**What you will do**
Count all lines holding "computer" in the data below and say the number, nothing more.

--

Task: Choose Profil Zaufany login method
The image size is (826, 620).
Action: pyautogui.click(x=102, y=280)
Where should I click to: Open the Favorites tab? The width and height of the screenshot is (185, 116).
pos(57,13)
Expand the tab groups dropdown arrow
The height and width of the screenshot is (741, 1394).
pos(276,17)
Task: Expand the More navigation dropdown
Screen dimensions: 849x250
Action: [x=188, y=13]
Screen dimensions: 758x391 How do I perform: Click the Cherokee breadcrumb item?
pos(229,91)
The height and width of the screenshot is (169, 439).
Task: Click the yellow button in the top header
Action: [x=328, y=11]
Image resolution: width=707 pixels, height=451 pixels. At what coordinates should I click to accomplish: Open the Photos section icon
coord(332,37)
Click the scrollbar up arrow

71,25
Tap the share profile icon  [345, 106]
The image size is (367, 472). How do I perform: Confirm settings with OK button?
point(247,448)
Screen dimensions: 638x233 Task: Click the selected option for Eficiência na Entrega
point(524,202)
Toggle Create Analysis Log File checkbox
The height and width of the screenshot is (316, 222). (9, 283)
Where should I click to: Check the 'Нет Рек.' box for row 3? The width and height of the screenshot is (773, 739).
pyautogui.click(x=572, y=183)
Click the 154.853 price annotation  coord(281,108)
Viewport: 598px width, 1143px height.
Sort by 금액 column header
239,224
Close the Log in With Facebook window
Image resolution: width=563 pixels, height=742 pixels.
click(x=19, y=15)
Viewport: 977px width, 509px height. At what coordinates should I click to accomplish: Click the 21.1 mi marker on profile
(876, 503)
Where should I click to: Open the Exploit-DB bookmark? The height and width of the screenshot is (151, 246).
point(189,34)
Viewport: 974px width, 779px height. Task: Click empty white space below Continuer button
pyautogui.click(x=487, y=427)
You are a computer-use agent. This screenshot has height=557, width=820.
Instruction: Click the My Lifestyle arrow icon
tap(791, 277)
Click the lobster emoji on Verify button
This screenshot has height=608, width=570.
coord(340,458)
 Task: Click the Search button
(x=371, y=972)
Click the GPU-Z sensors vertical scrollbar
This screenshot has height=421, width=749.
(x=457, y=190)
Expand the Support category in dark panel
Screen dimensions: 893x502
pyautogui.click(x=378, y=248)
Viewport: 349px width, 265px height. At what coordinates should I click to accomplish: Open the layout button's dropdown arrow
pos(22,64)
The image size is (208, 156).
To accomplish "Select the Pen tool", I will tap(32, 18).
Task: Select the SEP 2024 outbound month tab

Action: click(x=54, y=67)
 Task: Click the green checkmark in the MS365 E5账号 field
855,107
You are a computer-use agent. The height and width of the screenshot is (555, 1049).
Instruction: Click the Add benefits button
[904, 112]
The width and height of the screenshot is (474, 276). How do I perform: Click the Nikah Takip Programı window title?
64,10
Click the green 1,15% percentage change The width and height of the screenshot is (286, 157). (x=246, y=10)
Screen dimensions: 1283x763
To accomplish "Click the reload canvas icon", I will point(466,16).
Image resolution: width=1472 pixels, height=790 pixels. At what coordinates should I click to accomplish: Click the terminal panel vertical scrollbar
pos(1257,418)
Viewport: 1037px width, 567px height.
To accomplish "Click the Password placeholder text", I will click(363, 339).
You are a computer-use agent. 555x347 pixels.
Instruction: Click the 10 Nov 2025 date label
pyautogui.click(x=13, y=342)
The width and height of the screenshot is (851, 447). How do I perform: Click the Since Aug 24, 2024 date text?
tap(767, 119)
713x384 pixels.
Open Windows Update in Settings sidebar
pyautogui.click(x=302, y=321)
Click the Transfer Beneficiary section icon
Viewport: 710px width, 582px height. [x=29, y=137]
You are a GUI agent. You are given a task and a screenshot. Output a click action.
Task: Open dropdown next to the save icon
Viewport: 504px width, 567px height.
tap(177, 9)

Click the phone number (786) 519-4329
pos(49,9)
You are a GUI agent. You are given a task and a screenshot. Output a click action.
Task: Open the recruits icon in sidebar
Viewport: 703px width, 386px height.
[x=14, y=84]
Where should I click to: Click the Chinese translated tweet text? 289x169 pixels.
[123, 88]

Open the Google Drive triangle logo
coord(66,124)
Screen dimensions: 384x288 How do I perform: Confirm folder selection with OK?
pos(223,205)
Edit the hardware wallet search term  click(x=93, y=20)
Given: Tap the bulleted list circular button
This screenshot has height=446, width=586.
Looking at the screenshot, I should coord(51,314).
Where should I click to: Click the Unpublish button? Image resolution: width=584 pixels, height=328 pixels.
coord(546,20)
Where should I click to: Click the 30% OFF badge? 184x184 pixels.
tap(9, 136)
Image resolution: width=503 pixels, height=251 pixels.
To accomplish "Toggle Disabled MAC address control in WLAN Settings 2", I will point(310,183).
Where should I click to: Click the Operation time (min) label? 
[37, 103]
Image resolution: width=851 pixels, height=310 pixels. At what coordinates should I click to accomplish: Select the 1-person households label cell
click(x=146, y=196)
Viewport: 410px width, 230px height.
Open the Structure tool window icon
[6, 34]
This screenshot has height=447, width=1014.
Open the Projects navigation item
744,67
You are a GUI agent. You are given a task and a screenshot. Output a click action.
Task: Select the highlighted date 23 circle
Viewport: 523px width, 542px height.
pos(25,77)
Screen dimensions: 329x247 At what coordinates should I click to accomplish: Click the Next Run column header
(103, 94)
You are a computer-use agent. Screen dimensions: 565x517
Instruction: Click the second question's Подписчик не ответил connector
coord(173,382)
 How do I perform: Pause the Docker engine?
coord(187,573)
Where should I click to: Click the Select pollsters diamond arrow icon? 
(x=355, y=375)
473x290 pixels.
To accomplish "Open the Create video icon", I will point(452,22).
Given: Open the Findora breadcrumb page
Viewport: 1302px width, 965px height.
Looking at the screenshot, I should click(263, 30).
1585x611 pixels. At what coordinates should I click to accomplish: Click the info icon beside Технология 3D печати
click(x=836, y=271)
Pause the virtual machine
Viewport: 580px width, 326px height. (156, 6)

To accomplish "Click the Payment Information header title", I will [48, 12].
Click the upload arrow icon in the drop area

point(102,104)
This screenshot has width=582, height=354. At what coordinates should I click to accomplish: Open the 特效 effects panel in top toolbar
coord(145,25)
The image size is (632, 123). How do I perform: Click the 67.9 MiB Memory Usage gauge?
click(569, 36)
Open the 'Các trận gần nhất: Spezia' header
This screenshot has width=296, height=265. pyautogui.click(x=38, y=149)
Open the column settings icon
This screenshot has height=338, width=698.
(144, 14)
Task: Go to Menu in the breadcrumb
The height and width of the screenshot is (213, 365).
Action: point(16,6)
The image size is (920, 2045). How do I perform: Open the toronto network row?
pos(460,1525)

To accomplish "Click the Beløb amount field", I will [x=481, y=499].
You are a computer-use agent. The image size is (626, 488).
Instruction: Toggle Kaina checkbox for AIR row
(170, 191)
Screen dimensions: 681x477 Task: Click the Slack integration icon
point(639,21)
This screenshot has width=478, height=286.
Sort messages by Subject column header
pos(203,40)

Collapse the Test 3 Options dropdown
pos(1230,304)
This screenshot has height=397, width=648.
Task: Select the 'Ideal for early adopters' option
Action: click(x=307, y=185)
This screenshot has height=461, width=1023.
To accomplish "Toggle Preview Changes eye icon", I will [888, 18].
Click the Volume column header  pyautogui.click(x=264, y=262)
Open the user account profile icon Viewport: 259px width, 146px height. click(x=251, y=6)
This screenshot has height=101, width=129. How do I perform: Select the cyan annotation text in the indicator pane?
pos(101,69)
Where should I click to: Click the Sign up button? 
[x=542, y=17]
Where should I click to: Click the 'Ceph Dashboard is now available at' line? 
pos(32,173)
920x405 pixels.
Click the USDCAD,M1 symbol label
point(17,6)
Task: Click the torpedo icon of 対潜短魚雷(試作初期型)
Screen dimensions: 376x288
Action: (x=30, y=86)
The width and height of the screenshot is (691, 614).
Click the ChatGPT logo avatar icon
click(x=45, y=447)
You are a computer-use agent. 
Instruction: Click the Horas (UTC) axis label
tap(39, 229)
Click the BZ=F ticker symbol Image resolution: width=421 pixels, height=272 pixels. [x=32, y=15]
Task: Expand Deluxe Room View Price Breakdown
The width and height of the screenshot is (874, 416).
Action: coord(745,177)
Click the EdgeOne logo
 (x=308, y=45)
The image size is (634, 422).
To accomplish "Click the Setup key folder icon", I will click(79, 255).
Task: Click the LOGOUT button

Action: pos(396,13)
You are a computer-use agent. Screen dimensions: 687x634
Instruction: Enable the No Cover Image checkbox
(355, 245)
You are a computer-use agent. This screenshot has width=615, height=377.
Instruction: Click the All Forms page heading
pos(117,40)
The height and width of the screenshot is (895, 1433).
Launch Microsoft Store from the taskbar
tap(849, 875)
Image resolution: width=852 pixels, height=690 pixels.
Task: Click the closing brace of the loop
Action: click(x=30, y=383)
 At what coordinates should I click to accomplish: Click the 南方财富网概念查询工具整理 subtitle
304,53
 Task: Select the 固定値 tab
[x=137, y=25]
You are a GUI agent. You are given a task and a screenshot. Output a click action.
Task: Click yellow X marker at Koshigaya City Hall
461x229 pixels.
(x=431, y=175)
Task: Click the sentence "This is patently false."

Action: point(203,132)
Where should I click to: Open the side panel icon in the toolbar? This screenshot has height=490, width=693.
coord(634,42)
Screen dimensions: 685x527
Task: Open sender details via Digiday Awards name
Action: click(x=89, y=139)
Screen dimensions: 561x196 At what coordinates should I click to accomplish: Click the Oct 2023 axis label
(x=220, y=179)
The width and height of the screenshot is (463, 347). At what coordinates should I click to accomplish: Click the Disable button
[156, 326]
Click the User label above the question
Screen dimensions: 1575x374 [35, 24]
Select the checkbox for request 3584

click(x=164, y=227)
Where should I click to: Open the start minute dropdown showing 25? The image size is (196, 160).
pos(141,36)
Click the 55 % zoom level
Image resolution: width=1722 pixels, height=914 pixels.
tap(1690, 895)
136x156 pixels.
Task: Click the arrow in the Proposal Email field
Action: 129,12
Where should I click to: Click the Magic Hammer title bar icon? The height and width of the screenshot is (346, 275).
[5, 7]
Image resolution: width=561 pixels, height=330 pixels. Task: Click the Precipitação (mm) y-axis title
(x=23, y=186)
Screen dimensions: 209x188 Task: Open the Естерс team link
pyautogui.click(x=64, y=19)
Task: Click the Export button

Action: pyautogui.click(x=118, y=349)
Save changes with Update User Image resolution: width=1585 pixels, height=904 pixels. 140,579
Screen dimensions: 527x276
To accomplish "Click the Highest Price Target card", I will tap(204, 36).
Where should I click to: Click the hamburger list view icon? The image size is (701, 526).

--

**Answer box**
8